O presidente Temer tem até 22 de junho para sancionar ou vetar, total ou parcialmente, os PLVs. Em comunicado, o Ministério do Meio Ambiente anunciou que o ministro José Sarney Filho recomendou o veto, entre outros motivos, porque “as MPs alteradas representam também um retrocesso diante dos esforços do governo brasileiro em cumprir os compromissos assumidos no Acordo de Paris para combater o aquecimento global”.
“Não tem mais ponte, não. A gente derrubou pro Ibama e ICMBio não perturbarem.”
Entre abril e maio, a reportagem seguiu pela BR-163, a Cuiabá-Santarém, para apurar denúncias da retirada ilegal de grandes quantidades de madeira de unidades de conservação no Pará. Já havíamos confirmado o saqueio madeireiro com imagens de satélites e sabíamos que passaríamos primeiro uma ponte, construída pelos próprios madeireiros, sobre o Rio Branco e, no final da estrada, o acampamento de extração de madeira ilegal, onde esperávamos encontrar, além do crime ambiental, trabalhadores em condições análogas à escravidão.
Pegamos uma precária estrada de terra que parte da BR-163 rumo ao leste, um pouco ao sul da Vila de Três Bueiros, no município de Trairão (PA). Em poucos quilômetros, entretanto, nossa caminhonete ficou praticamente enterrada na lama. Enquanto tentávamos desencalhar o carro, apareceu um homem de cerca de 40 anos, vindo na direção contrária. Bastante desconfiado, como todos na região, e visivelmente exausto, ele nos contou que vinha de um garimpo muito adiante. Foi nosso primeiro contato com a gravidade da situação envolvendo os garimpos de cassiterita dentro da unidade de conservação, operando na total ilegalidade.
O homem contou que havia partido do garimpo, onde as condições de trabalho eram terríveis e, ainda por cima, não estava recebendo nada por seu trabalho. Falou, ainda, que caminhava desde a manhã do dia anterior e que havia partido com um companheiro que, esgotado, havia ficado para trás. Após uma última olhada para trás, ele sumiu tão rapidamente quanto apareceu minutos antes.
O socorro veio de onde menos esperávamos. Um madeireiro chegou em um trator e, com uma impressionante prática em lamaçais, nos rebocou de lá e avisou, em tom amistoso e sem qualquer constrangimento: “não tem mais ponte, não. A gente derrubou pro Ibama e ICMBio não perturbarem. Sem ponte, eles só chegam lá se for de helicóptero”.
Fomos mais ao sul, até onde a BR-163 atravessa o rio. Fretamos uma canoa com motor de popa (conhecida na região como “rabeta”) e subimos o Rio Branco por uma hora, ao fim, vimos que o madeireiro estava certo. Quando a voadeira dobrou o último meandro do rio antes da ponte, vimos uma grande balsa atracada na margem leste do rio.

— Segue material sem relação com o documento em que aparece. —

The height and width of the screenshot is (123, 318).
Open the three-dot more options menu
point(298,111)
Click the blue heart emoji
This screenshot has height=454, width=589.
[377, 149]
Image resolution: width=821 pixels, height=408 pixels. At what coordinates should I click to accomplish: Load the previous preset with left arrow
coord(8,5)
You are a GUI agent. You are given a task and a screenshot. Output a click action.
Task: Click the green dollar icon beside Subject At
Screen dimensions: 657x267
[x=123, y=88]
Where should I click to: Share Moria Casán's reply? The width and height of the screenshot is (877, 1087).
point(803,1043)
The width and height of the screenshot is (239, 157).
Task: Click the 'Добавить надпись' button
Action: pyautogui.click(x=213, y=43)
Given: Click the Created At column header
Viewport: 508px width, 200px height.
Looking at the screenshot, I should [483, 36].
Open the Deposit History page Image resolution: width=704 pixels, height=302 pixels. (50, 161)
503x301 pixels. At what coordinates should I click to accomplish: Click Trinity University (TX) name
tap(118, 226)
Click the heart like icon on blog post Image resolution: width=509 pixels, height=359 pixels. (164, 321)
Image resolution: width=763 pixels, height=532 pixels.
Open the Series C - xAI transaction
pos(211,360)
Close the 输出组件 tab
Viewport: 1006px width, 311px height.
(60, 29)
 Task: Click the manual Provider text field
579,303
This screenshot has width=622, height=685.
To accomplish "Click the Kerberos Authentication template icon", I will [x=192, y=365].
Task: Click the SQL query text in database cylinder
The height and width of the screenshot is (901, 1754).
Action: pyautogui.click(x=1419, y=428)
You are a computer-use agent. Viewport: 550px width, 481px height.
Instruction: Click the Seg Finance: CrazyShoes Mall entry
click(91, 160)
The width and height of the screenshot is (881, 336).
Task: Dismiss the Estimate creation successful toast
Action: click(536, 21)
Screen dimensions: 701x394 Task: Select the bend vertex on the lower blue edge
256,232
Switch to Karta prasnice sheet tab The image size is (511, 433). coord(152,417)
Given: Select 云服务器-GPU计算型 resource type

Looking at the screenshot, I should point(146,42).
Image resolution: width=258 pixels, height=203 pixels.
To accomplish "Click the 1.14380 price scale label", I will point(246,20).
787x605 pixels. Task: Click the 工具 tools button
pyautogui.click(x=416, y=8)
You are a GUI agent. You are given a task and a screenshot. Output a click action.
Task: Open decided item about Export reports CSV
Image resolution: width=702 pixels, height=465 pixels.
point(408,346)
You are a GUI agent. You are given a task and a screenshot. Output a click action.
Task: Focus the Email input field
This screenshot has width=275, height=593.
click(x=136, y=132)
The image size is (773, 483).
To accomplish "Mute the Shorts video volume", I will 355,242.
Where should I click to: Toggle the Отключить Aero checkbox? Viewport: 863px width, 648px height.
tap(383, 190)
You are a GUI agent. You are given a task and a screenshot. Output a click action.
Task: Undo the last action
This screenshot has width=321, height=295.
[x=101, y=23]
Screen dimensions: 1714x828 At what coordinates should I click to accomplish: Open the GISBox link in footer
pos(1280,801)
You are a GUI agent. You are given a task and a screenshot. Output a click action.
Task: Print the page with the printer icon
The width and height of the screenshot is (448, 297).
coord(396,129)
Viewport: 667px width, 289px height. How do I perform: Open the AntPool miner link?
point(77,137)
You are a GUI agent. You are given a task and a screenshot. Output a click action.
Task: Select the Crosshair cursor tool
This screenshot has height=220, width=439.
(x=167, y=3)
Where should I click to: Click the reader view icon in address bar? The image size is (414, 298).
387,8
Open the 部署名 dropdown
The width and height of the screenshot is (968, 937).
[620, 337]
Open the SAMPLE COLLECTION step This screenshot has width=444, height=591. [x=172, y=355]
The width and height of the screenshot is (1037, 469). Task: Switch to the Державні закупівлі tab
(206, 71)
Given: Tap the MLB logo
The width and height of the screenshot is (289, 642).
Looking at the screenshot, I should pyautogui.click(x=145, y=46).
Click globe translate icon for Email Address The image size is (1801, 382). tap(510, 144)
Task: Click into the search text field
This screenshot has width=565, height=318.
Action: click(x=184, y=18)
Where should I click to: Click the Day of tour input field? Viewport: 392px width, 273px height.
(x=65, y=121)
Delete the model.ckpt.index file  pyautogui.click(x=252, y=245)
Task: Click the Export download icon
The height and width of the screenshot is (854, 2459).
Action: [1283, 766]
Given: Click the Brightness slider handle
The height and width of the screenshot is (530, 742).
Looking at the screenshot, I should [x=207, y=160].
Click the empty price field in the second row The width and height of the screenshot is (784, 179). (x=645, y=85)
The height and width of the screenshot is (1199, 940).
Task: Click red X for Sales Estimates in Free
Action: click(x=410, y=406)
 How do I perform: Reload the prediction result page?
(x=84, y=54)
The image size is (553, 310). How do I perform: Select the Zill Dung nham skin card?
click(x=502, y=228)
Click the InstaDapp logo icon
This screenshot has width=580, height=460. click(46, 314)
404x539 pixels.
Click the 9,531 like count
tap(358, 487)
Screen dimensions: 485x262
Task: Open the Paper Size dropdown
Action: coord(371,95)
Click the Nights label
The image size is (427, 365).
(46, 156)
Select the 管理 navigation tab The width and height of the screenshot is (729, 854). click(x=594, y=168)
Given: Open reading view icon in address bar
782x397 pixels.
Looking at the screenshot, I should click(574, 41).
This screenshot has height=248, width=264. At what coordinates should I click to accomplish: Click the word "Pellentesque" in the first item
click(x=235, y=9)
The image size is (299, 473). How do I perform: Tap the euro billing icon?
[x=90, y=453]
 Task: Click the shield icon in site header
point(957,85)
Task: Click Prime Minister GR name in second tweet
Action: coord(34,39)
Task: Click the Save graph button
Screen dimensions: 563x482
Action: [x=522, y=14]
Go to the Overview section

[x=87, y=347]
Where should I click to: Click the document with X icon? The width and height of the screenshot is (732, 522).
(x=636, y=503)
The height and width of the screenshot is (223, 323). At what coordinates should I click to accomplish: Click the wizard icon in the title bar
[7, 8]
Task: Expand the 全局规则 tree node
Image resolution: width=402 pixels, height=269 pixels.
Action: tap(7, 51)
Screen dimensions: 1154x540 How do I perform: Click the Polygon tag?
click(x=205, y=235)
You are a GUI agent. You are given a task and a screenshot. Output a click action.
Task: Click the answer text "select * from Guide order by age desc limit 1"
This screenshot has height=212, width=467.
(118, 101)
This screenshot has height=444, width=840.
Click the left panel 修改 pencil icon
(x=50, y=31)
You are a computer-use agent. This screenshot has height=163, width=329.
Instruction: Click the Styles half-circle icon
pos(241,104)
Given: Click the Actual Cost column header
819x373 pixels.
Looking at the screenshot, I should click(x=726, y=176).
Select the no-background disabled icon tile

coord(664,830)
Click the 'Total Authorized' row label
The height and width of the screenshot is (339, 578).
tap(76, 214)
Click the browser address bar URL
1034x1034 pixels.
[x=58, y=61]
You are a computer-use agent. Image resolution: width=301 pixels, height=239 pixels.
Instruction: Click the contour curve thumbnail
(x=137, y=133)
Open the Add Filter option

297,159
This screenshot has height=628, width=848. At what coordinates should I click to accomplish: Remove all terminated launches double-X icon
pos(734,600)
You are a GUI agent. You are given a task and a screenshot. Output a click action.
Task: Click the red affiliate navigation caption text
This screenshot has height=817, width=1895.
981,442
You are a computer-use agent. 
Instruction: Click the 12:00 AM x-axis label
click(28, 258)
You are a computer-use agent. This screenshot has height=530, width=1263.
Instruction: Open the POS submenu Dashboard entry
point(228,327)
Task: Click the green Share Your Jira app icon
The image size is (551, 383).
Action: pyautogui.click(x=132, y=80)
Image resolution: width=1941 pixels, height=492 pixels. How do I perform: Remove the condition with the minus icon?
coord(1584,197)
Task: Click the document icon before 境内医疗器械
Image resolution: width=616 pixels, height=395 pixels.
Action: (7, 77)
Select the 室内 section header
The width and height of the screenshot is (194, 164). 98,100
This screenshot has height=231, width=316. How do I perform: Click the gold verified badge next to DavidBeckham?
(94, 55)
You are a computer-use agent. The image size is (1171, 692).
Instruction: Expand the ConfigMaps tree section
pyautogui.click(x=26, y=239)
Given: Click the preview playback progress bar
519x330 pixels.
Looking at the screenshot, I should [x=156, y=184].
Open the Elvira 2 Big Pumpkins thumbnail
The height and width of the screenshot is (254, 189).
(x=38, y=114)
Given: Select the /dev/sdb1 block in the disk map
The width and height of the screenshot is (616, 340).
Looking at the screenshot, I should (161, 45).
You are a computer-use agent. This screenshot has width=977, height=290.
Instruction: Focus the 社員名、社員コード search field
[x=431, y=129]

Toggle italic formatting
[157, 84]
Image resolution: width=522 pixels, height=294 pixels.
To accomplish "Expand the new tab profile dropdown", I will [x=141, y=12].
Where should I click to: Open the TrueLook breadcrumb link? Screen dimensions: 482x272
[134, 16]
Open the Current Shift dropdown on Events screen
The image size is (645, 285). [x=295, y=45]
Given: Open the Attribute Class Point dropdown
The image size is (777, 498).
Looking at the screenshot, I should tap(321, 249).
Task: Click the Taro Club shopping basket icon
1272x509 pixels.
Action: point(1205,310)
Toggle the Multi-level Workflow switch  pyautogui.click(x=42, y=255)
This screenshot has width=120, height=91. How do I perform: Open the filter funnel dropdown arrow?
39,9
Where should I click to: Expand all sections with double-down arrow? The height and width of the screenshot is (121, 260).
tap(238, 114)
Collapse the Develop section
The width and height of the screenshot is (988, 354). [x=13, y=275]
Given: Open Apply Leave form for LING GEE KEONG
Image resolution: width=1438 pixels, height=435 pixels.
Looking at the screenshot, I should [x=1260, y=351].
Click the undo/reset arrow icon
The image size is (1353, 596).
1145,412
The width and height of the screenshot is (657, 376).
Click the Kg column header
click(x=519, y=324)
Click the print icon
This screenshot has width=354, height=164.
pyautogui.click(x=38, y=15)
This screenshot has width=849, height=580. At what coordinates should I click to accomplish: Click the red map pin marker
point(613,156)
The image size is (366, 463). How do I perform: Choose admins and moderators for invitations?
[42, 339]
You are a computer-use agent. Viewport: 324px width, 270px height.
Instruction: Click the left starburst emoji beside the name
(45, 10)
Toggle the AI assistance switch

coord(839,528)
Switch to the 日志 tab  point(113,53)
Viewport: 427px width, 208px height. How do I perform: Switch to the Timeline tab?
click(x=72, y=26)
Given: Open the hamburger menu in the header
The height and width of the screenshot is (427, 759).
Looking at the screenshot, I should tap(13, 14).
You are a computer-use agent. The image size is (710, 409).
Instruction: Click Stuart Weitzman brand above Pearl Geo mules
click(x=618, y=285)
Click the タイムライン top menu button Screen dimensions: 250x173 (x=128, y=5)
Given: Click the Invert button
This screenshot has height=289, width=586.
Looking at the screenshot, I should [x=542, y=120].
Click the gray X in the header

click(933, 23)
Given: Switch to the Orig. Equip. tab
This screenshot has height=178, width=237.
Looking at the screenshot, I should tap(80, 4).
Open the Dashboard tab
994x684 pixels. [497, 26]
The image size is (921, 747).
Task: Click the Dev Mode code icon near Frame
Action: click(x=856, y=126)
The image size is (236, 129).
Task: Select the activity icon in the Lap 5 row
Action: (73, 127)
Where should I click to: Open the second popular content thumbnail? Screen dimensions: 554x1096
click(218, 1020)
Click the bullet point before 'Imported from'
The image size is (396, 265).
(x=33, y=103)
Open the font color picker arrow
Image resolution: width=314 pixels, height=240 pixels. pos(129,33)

Da ponte, só restavam alguns resquícios da antiga estrutura de madeira. A travessia agora era operada pela balsa, que ficava atracada do lado da UC e sobre a qual garimpeiros e madeireiros tinham total controle. Só atravessava quem eles quisessem.
Foto: Daniel Paranayba
No porto da balsa, nova surpresa: não encontramos madeireiros, mas garimpeiros que tentavam alcançar os cabos para puxar a balsa até eles. Sem querer conversa, eles deram a entender que o arranjo com o dono do garimpo saíra errado e eles teriam “ficado rodados” – expressão comum em garimpo para dizer que ficaram sem ter como ir adiante ou voltar. Estavam há dois dias em um acampamento improvisado, pouca comida e sem água potável.
Conforme conhecíamos os garimpeiros, ficava claro que são, comumente, trabalhadores rurais da região vivendo em um estado de aguda exploração por parte dos donos de garimpo, que acumulam fábulas às suas custas. Algo semelhante ao crime organizado da madeira, que explora, muitas vezes, os mesmos trabalhadores em uma cadeia que acaba nas grandes madeireiras com fachadas de legalidade.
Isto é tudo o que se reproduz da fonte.